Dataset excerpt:
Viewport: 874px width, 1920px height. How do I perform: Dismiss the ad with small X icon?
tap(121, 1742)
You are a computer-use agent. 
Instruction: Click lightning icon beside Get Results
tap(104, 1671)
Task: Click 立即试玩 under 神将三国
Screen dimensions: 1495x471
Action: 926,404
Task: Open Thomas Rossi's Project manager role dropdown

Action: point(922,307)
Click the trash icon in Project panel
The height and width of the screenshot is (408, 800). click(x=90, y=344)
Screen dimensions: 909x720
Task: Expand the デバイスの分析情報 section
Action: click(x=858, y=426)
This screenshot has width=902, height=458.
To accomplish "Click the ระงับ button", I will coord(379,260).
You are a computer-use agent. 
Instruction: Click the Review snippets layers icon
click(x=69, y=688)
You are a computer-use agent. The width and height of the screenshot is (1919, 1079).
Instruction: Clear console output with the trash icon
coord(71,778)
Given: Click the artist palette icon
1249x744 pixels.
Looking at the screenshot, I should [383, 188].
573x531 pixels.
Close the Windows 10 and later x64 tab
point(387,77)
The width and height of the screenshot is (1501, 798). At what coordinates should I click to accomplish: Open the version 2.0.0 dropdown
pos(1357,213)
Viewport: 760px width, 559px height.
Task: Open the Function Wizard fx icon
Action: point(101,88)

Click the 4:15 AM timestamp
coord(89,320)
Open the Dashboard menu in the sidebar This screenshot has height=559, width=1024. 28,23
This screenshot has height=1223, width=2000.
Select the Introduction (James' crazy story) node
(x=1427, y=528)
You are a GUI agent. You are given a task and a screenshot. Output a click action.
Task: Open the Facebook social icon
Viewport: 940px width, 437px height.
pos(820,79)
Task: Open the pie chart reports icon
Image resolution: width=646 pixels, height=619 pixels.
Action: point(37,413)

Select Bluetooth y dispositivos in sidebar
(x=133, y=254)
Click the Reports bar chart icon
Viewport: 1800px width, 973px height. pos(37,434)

PROMPT: Rename "trash icon" to "bin icon" throughout the entries above, keeping everything else the same.

CORRECT ANSWER:
Viewport: 874px width, 1920px height. How do I perform: Dismiss the ad with small X icon?
tap(121, 1742)
You are a computer-use agent. 
Instruction: Click lightning icon beside Get Results
tap(104, 1671)
Task: Click 立即试玩 under 神将三国
Screen dimensions: 1495x471
Action: 926,404
Task: Open Thomas Rossi's Project manager role dropdown

Action: point(922,307)
Click the bin icon in Project panel
The height and width of the screenshot is (408, 800). click(x=90, y=344)
Screen dimensions: 909x720
Task: Expand the デバイスの分析情報 section
Action: click(x=858, y=426)
This screenshot has width=902, height=458.
To accomplish "Click the ระงับ button", I will coord(379,260).
You are a computer-use agent. 
Instruction: Click the Review snippets layers icon
click(x=69, y=688)
You are a computer-use agent. The width and height of the screenshot is (1919, 1079).
Instruction: Clear console output with the bin icon
coord(71,778)
Given: Click the artist palette icon
1249x744 pixels.
Looking at the screenshot, I should [383, 188].
573x531 pixels.
Close the Windows 10 and later x64 tab
point(387,77)
The width and height of the screenshot is (1501, 798). At what coordinates should I click to accomplish: Open the version 2.0.0 dropdown
pos(1357,213)
Viewport: 760px width, 559px height.
Task: Open the Function Wizard fx icon
Action: point(101,88)

Click the 4:15 AM timestamp
coord(89,320)
Open the Dashboard menu in the sidebar This screenshot has height=559, width=1024. 28,23
This screenshot has height=1223, width=2000.
Select the Introduction (James' crazy story) node
(x=1427, y=528)
You are a GUI agent. You are given a task and a screenshot. Output a click action.
Task: Open the Facebook social icon
Viewport: 940px width, 437px height.
pos(820,79)
Task: Open the pie chart reports icon
Image resolution: width=646 pixels, height=619 pixels.
Action: point(37,413)

Select Bluetooth y dispositivos in sidebar
(x=133, y=254)
Click the Reports bar chart icon
Viewport: 1800px width, 973px height. pos(37,434)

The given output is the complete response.